Rispetto a questo cammino sinodale, in cui ho desiderato inserire nell’orizzonte vocazionale le dinamiche delle scelte di vita e delle prospettive educative, vorrei prima di tutto ringraziarvi di cuore del lavoro che state facendo. Non per ultimo anche perché varie persone della vostra università stanno hanno offerto e stanno offrendo il loro servizio generoso per la buona riuscita di questo Sinodo.
Siete “Università”, quindi prima di tutto un luogo di ricerca, di approfondimento e di dialogo; siete “Pontificia”, quindi legata alla fedeltà, al sostegno e alla promozione del magistero del successore di Pietro; infine siete “Salesiana”, cioè legata alla ricchezza del carisma educativo e pastorale di san Giovanni Bosco e di santa Maria Domenica Mazzarello, riconosciuti dalla Chiesa universale come riferimenti imprescindibili per l’educazione della gioventù.

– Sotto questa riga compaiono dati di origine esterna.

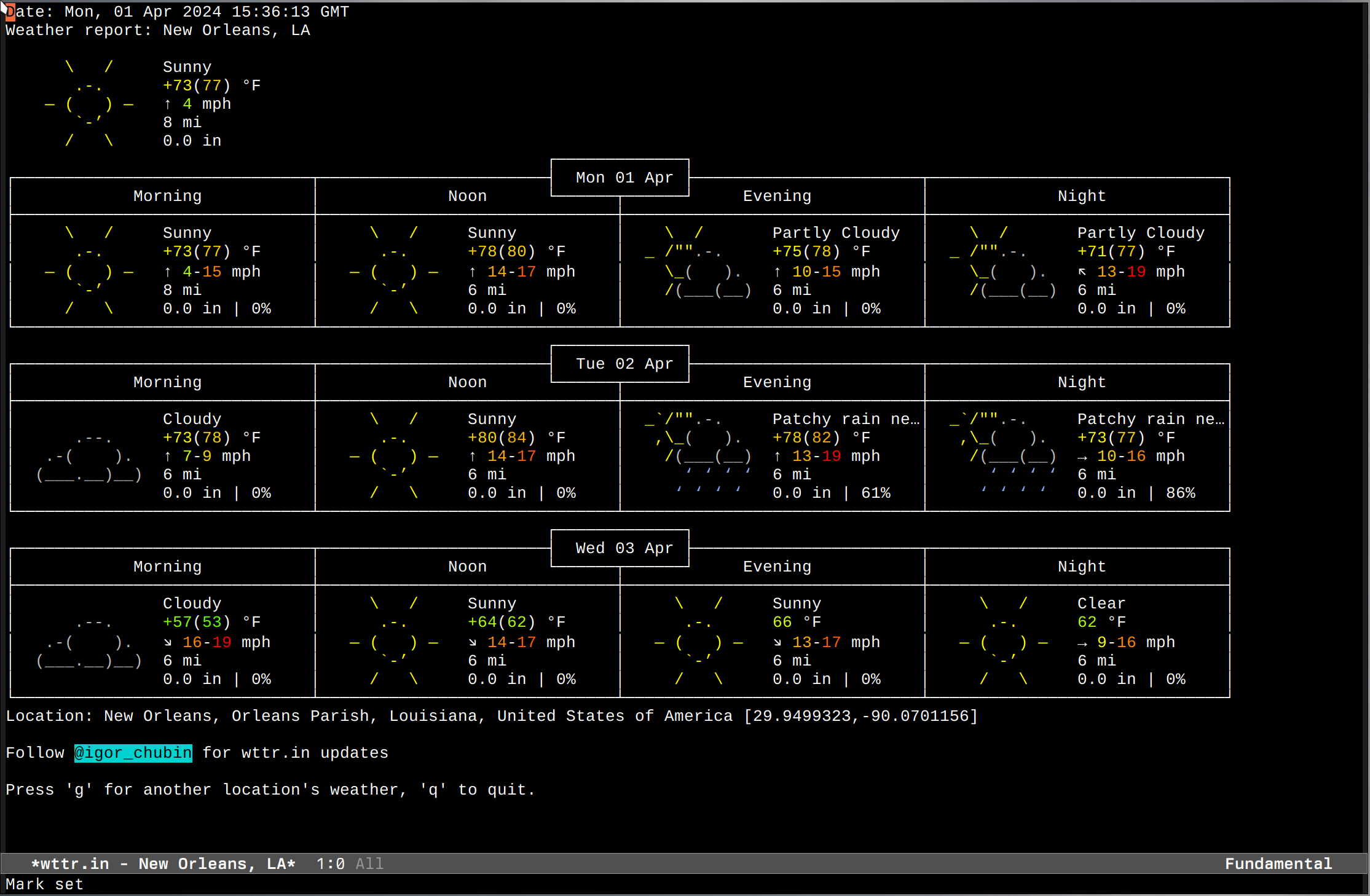Click Wednesday morning 16-19 mph wind
The height and width of the screenshot is (896, 1370).
207,642
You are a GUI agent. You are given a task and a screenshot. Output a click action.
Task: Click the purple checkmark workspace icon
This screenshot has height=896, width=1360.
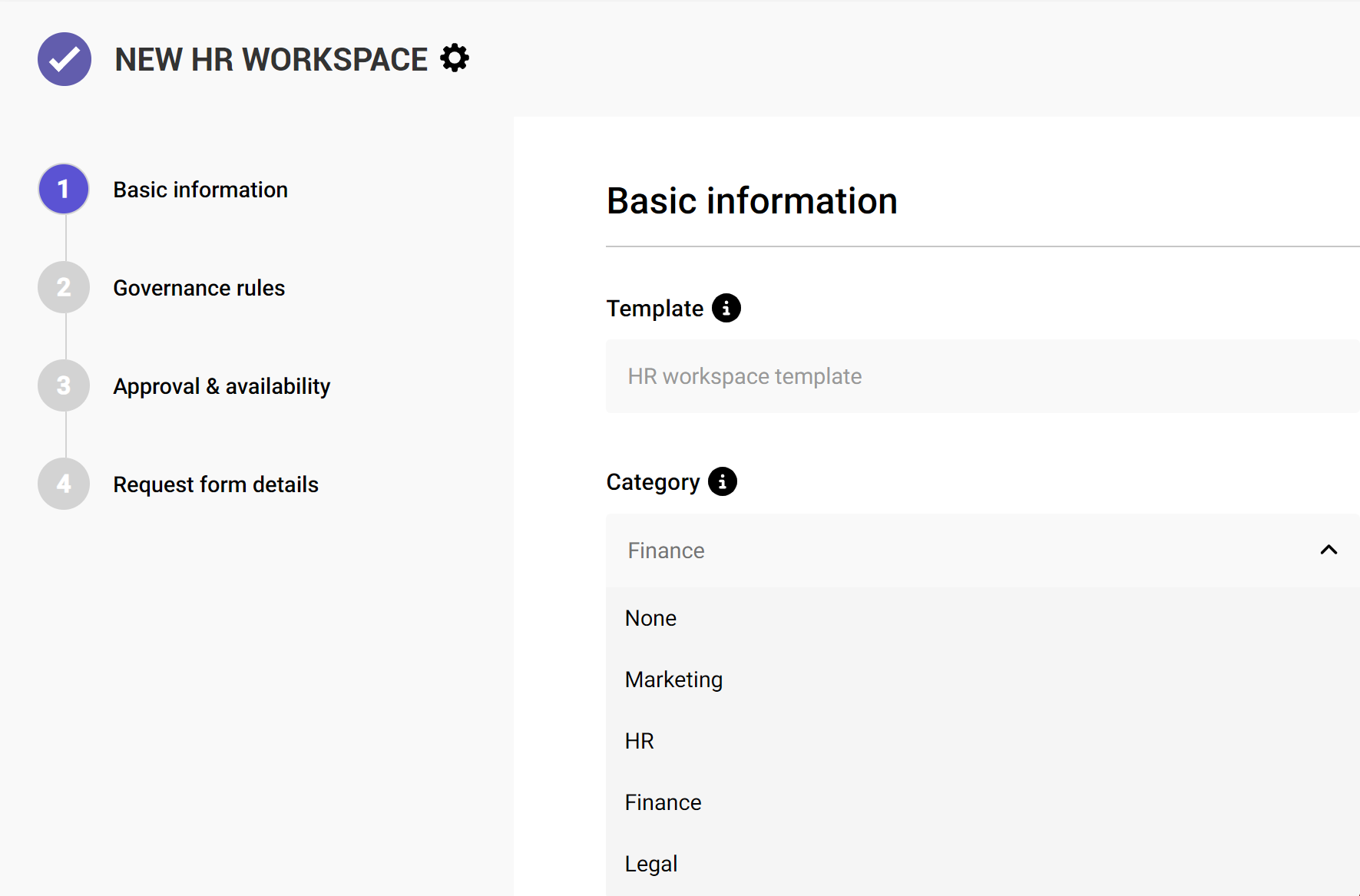coord(65,59)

Rimanere creativamente fedeli a questa identità è una sfida per voi, soprattutto in questa metamorfosi epocale: sia dal punto di vista della ricerca, che certamente deve saper integrare una prospettiva teologica e pastorale insieme con quella spirituale e pedagogica; sia dal punto di vista del magistero pontificio, che vi chiede di aiutare la Chiesa tutta attraverso la formazione integrale delle future generazioni di adulti; sia dal punto di vista salesiano, perché anche voi siete chiamati ad aggiornare gli insegnamenti del vostro fondatore alla mutata situazione culturale odierna.
Vi incoraggio quindi ad andare avanti con dedizione ed entusiasmo alla causa dell’educazione e dell’evangelizzazione dei giovani.
Tutta la Chiesa, attraverso il vostro impegno, certamente ne trarrà giovamento.